• _Supplied information_:
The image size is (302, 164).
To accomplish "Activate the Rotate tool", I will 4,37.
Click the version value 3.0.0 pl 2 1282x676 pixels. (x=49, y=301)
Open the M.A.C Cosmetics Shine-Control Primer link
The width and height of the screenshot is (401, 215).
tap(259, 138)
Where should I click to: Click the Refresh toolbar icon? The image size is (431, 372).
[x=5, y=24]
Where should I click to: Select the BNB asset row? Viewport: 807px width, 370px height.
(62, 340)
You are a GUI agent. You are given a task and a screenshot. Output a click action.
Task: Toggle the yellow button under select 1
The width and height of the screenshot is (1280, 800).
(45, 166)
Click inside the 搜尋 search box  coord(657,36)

* * *

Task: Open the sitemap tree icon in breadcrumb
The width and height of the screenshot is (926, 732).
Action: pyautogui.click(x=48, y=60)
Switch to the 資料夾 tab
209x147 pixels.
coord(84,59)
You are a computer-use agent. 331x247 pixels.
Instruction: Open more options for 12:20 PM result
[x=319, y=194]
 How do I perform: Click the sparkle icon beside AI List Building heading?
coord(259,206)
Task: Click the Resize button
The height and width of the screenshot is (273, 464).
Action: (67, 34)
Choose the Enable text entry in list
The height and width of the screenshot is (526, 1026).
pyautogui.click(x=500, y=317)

• _Instructions for the task_:
Would you print, exactly as written, every line above from the one holding "Where should I click to: Click" through the one holding "Click inside the", with both included and no other lines?

• _Exercise response_:
Where should I click to: Click the Refresh toolbar icon? The image size is (431, 372).
[x=5, y=24]
Where should I click to: Select the BNB asset row? Viewport: 807px width, 370px height.
(62, 340)
You are a GUI agent. You are given a task and a screenshot. Output a click action.
Task: Toggle the yellow button under select 1
The width and height of the screenshot is (1280, 800).
(45, 166)
Click inside the 搜尋 search box  coord(657,36)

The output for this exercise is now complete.